Civilisation depends on soil. Managing its fertility over time requires complex social organisation. In the UK, industrialisation 200 years ago broke our management of the cycle whereby human, animal and plant waste could be reincorporated into the soil to build or retain fertility. All that potential fertility became pollution and reservoirs of disease. It wasn't until the sewers were engineered that cities became safer. As so often, it took crises for the rich (notably London's 1854 cholera and the 1858 Great Stink) to unlock purses and invest in prevention. The solution then was to harness rivers to dump human effluent out at sea, thus mixing fertility with dangerous contaminants.

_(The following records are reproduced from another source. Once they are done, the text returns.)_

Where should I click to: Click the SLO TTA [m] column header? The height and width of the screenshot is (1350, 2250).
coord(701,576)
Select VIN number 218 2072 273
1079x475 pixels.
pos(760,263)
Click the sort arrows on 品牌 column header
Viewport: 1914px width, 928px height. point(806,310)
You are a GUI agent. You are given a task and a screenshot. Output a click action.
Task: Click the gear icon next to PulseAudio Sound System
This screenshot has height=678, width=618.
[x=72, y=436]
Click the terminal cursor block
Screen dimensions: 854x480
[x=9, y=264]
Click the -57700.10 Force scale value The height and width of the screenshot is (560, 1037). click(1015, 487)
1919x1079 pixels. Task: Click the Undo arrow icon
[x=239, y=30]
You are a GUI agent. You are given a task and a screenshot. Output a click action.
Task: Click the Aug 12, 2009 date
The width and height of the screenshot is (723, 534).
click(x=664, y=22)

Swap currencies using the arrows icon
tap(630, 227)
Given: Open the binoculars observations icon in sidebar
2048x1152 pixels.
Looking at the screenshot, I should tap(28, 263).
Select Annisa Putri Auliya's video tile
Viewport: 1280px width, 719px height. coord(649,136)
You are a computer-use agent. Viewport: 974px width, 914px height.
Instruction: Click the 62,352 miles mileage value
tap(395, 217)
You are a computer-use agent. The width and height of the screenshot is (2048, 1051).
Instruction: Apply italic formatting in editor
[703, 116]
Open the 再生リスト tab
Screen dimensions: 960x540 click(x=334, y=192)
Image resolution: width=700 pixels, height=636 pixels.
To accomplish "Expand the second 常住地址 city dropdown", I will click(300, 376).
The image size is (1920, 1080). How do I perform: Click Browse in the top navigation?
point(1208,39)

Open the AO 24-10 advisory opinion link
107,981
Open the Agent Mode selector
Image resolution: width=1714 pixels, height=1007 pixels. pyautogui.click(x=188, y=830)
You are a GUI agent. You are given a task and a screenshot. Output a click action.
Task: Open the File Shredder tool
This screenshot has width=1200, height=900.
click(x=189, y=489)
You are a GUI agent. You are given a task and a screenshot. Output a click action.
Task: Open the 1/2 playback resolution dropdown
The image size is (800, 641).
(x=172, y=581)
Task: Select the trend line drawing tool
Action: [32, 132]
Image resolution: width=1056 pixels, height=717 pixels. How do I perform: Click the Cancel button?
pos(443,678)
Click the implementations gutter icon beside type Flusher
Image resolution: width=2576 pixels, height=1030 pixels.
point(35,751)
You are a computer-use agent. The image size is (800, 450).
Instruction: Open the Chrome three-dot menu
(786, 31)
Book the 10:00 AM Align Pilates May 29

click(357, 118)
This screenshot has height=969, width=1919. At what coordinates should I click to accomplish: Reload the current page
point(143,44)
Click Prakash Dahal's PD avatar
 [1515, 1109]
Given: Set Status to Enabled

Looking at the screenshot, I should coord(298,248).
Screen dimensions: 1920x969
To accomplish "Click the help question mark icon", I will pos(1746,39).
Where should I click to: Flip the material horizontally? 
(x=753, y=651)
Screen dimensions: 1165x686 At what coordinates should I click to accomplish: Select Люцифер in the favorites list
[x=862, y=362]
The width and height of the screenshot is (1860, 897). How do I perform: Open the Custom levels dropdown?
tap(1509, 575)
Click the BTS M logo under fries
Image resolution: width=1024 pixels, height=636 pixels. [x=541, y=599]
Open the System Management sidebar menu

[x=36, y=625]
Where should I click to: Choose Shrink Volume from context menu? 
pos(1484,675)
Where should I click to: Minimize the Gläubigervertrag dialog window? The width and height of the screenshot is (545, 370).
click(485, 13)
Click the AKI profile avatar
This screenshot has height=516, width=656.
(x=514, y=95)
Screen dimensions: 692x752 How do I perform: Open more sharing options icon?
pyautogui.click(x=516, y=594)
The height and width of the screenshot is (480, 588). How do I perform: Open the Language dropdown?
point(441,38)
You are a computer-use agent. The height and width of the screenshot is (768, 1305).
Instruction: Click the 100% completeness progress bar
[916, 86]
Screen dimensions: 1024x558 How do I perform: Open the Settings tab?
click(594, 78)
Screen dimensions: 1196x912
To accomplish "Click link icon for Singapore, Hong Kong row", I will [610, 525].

In today's consumerist culture, we think fertility comes out of a bag, something to buy at garden centres or supermarkets. But artificial fertilisers are heavily oil dependent, so current farming methods are set to change pretty dramatically anyway. Our access to phosphates (from Morocco's Atlas Mountains) is both finite and subject to delicacies of geopolitics.

Every food company ought to have a soil science adviser. Good food requires good soil. We need to build that insight into our fumblings towards defining a sustainable diet and food system for the 21st century. Will anyone dare to put soil into their election manifestos or make it an indicator of corporate responsibility audits?